## To be done
Please write out the listing below again, replacing "Task" with "Goal" and keeping everything else the same.

┌─ Provided data

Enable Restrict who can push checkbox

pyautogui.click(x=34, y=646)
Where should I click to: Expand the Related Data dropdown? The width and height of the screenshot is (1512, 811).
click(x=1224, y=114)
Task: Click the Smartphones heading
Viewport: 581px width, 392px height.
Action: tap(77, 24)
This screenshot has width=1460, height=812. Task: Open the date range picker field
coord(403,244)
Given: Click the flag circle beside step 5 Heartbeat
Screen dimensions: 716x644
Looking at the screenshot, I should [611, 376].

└─

## Solved exercise
Enable Restrict who can push checkbox

pyautogui.click(x=34, y=646)
Where should I click to: Expand the Related Data dropdown? The width and height of the screenshot is (1512, 811).
click(x=1224, y=114)
Goal: Click the Smartphones heading
Viewport: 581px width, 392px height.
Action: tap(77, 24)
This screenshot has width=1460, height=812. Goal: Open the date range picker field
coord(403,244)
Given: Click the flag circle beside step 5 Heartbeat
Screen dimensions: 716x644
Looking at the screenshot, I should [611, 376].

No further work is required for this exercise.